- **INPUT FOR THIS TASK**

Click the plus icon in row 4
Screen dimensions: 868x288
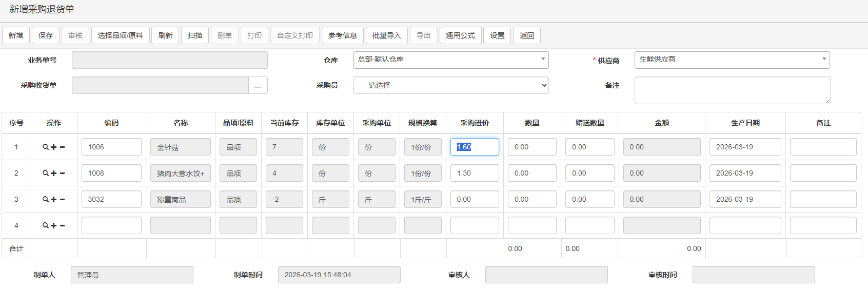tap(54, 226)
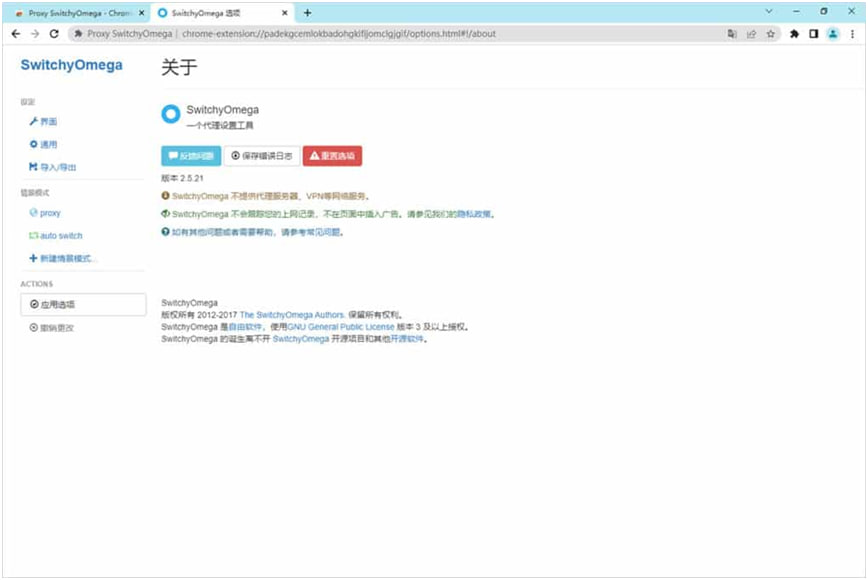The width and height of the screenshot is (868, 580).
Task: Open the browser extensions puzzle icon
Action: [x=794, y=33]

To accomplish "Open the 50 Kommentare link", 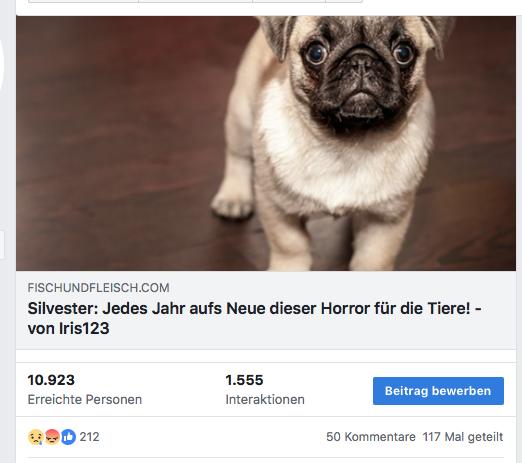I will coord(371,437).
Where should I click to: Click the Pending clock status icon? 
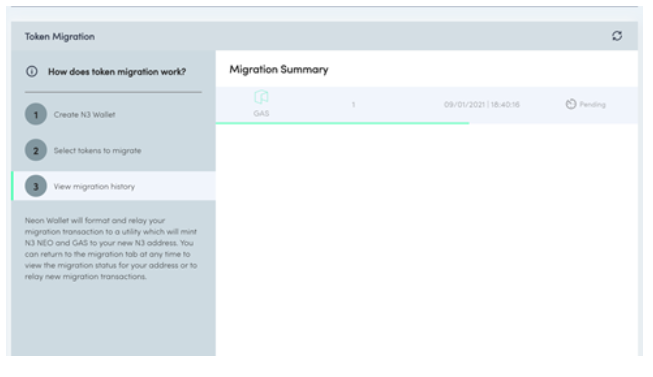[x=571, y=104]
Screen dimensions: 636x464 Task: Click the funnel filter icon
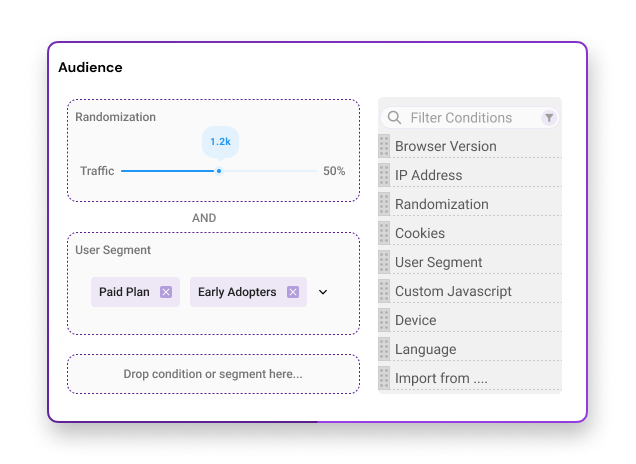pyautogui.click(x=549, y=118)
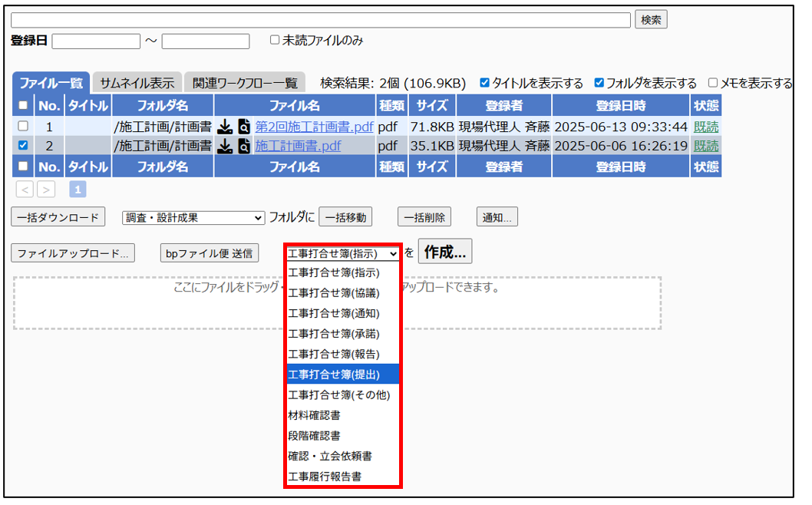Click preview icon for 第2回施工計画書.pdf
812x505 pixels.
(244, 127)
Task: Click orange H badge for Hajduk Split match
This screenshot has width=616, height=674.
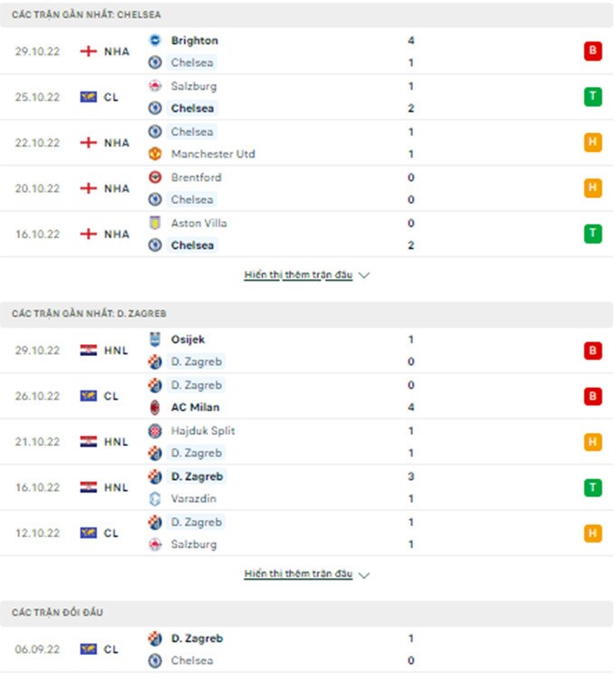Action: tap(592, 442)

- **EXERCISE AIM**
Please repeat the lines above from the line containing "Where should I" through the final line, both included, exactly as they stand and without pictures.

- **EXERCISE RESULT**
Where should I click to: Click the Pending clock status icon? 
[x=571, y=104]
Screen dimensions: 636x464 Task: Click the funnel filter icon
pyautogui.click(x=549, y=118)
Click preview icon for 第2回施工計画書.pdf
812x505 pixels.
(244, 127)
Task: Click orange H badge for Hajduk Split match
This screenshot has width=616, height=674.
Action: tap(592, 442)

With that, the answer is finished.